The start is in Part 1.

In this part we get to actually generating some working C code.

"Simple C" Backend

As was established in the end of Part 2, our jump tracing disassembler is successfully able to statically disassemble large portions of binaries given to it, generating a reasonable looking assembler listing. The problem is that there is no way to truly evaluate the quality of said listing - it looks reasonable, but we can't tell whether it is actually correct or complete, and most importantly whether it contains enough data to start working on decompilation to C.

We could try to assemble it back into a binary and compare to the original, but that would be pointless because even a listing containing a sequence of byte values can be assembled correctly.
DFB $AD, $34, $12
; This correctly assembles to LDA $1234, but is not really useful. 
We need some way to execute the disassembled code and ensure that its behavior matches the input binary. This is where the "Simple C" backend comes in.  

The "Simple C" backend generates a 1 to 1 representation of the disassembled code in C, where every 6502 instruction is represented by the equivalent C code. In a sense, this is an Apple II emulator, but instead of an interpreter loop, every instruction has been "expanded" into what its case in the interpreter loop would have been. For example, the LDA $1234 above would generate the following C:
s_a = update_nz(peek(0x1234));
Here peek() is a function reading from the RAM array, while update_nz() updates the emulated CPU flags. s_a is the emulated 65002 accumulator register.

A lengthier example:
sty     $1722
dey
sty $90
lda #$5f
translates into the following C code:
/* STY */ poke(0x1722, s_y);
/* DEY */ s_y = update_nz(s_y - 1);
/* STY */ poke_zpg(0x90, s_y);
/* LDA */ s_a = update_nz(0x5f);
Note that the purpose of this backend is only to verify the correctness of our disassembly while remaining as simple as possible. The generated code is not meant to be efficient or readable. This is just a stepping stone we are using on the road to actual decompilation into readable C.

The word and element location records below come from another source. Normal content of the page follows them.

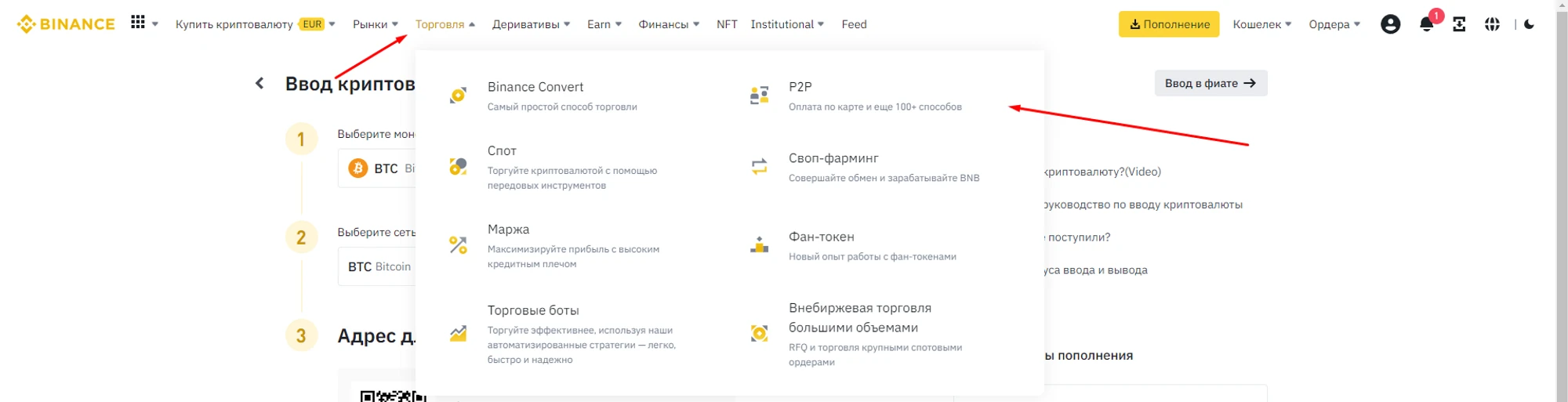Toggle dark mode moon icon
The height and width of the screenshot is (402, 1568).
(x=1529, y=24)
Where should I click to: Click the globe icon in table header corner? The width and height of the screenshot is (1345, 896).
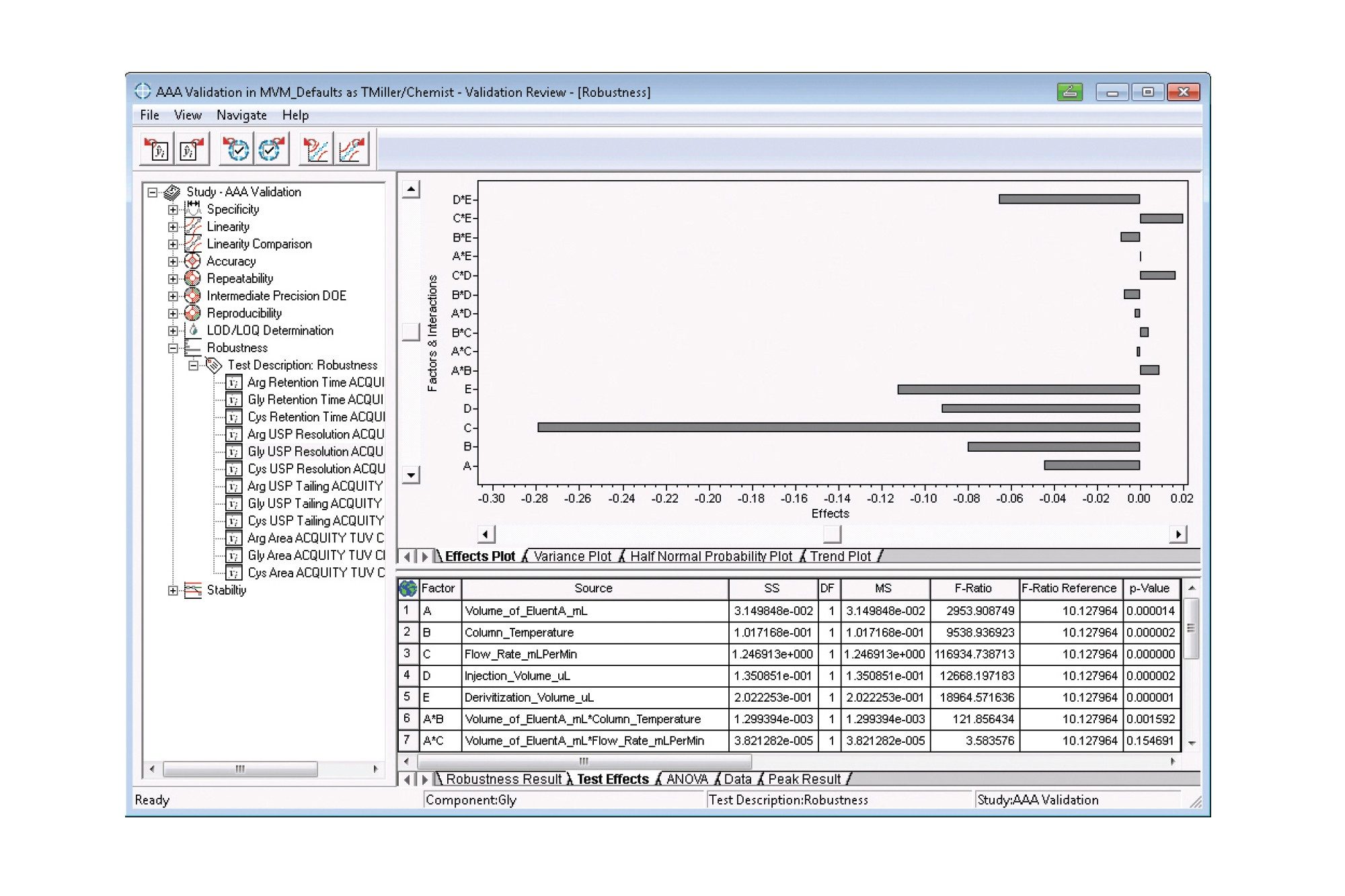coord(408,589)
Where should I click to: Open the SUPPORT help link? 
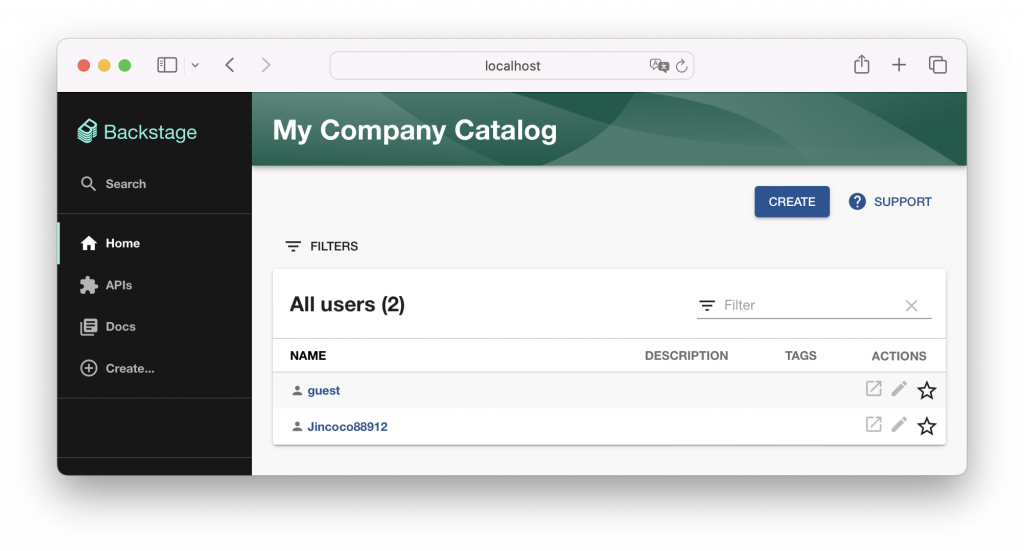coord(890,202)
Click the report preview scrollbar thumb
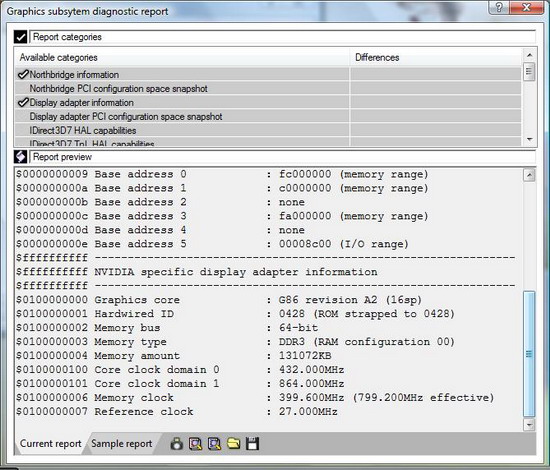Image resolution: width=550 pixels, height=470 pixels. click(529, 354)

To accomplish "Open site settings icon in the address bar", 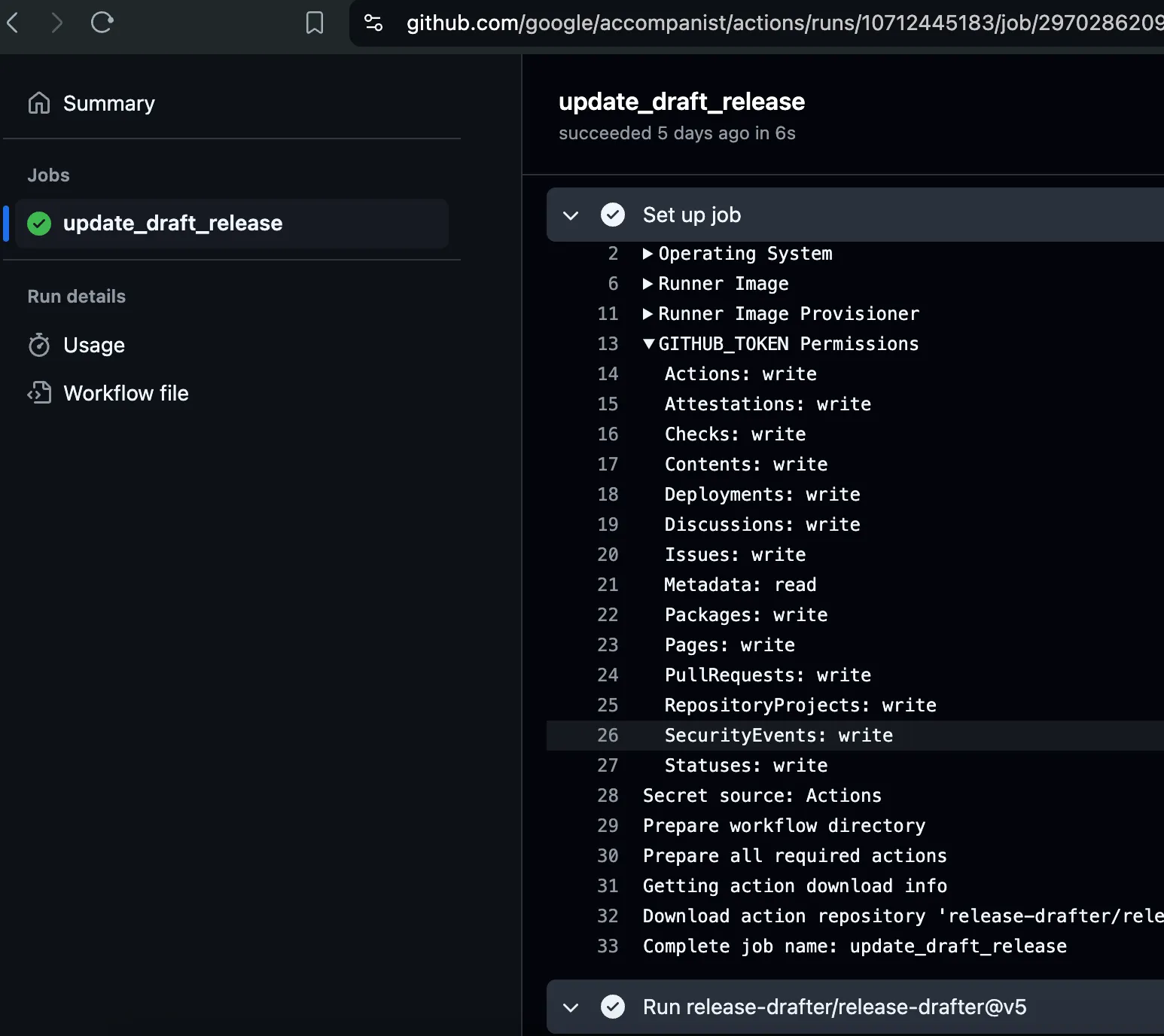I will pyautogui.click(x=373, y=23).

"Simple C Handling" of Branches

We hope it is pretty obvious how the above approach works for sequential code. But how can it handle branches, and in particular, indirect branches, like subroutine returns (returning from a subroutine is an indirect branch because the address to return to is not statically encoded, it is obtained dynamically from the stack)?

In other words, when the 6502 assembly executes "branch to address $1234", how do we know which C code corresponds to that address, and how do we implement the branch in C? 

In order to solve this, during disassembly we create and maintain a collection of what we call branch targets - it contains the destination addresses of every branch instruction we have encountered. With the help of that collection, we can check whether the address of particular assembler instruction we are going to generate is a branch target. If it is, we can arrange the C code in a way that it is possible to jump directly to it. (Update: in later versions we instead maintain a list of basic blocks, which is essentially the same thing.)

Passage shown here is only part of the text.